A Memorial in a Shared Space?
On Saturday, we visited Reim. The park memorial site of the Nova party. Crowded parking area. Constant turnover. Reactions. Emotions Only indifference can’t be found there.
I wandered among posters on wooden posts with names of young people who lost their lives there. Each poster, a photo, text in Hebrew on one side, English on the other. Two or three paragraphs about the individual. Ceramic red poppies on the ground below, next to items placed personally on an individual basis. Arrangements of stones with words printed on them on the ground below the poster by one name. Some have lanterns. Some have burned out candles. Some have flags – of Israel, of soccer teams, of other countries for other nationalities. Some have crocheted items wrapped around the wooden post. Signs that friends and relatives have visited, placed an item relevant to memorializing their loved one.
Some texts have quotes by the deceased. Some have famous quotes that loved ones associate with the deceased included in the text about them. One caught my attention: “If you want to go fast, go alone. If you want to go far, go together.” An African proverb. Written above the text in memory of Tomer Segev from Ra’anana. It grabbed me because I associate the proverb with my Arab-Bedouin friend from Rahat. It’s written as his status on one of his social media profiles. “If you want to go fast, go alone. If you want to go far, go together.”
Another picture drew me to it. The deceased is a relative of a personal acquaintance and colleague. The deceased is Awad Darawshe. He was a paramedic, on duty at the time. Appropriate vehicle. He saved lives. He lost his own. His story resonated in the early days following October 7. A story of people caring about people, saving people. A Palestinian citizen of the State of Israel doing his job as a paramedic, under attack by Hamas Nukhba operatives, together with other citizens of Israel. Did his job. Lost his life. There is always a choice. He might have lost his life even without saving others first. He was not in the middle of a workshop on shared society or a seminar on identities and narratives. He did his job.

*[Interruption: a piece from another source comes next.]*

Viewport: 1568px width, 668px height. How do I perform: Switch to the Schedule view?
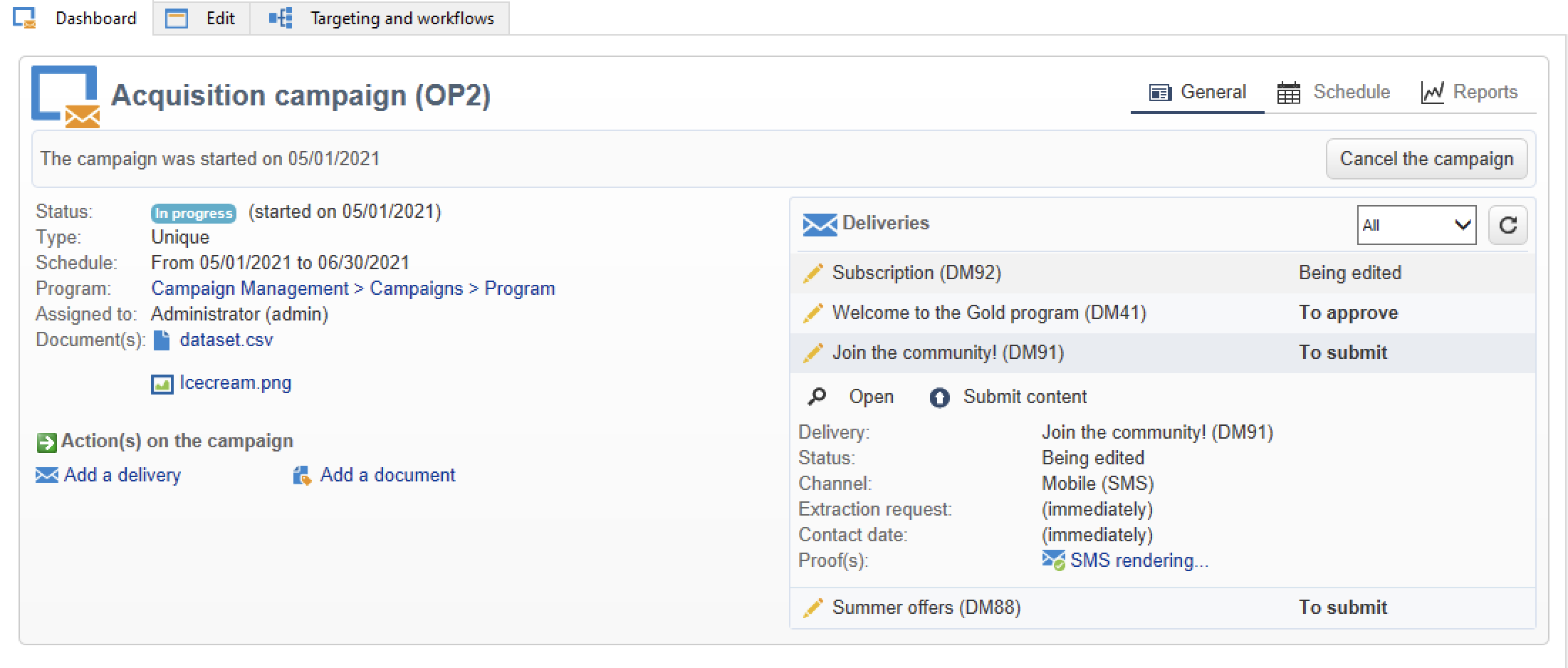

Awad Darawshe. I saw the sign. I saw his name. I said to Haim, “This is the paramedic, Mohammad’s relative, who was killed.” Haim nodded, knowing who I was talking about.
Awad Darawshe. His picture. His name. No additional text. Not Hebrew. Not English. His name in Hebrew. His name in English. No Arabic. Red ceramic poppies on the ground below his picture. An Israeli flag around the bottom of the post.
His picture and his story belong at the site. Just like pictures of Jews killed here. His story is undermined. No memorial text. I understand his friends and family likely have reservations in identifying with the site. It’s not the place for them to visit to remember him. For me, the void where text could be projects a message – shared society absence in this public space. I can only project.
Projecting. I did not know Awad. But his identity involved another nationality. As an Arab citizen of Israel, he likely defined himself as a Palestinian citizen of the State of Israel. Maybe he was too young to have fully developed and processed his identity – a lifelong process anyway. The flag at the bottom of the wooden post, the flag of Israel, with its Jewish symbols. No Palestinian flag for the Palestinian state not yet established.
As a Jewish citizen of Israel, committed to a two-state solution with a Palestinian state living peacefully alongside Israel, I am not threatened by a Palestinian flag. However, for me people promoting a Palestinian state unwilling to accept a State of Israel abuse that flag – what it should symbolize. Jewish Israelis who deny equality to Arabs, to any minority in Israel abuse the flag of Israel too. I understand that the flag of Israel, with its Jewish symbols, sends a message of exclusion to citizens who are not Jewish. It effectively discourages one who is not Jewish from identifying with it as their national symbol. Sometimes, I want that symbol facing a hostile world, but I don’t want my flag to be hostile to other citizens of my state. There are alternatives.
At the Nova site of the Hamas attack from October 7, a Palestinian flag next to an Israeli flag seems unsettling. Not the place? Salt on a wound? Disrespectful? Despite the fact we know: if we want to go far, we have to do it together.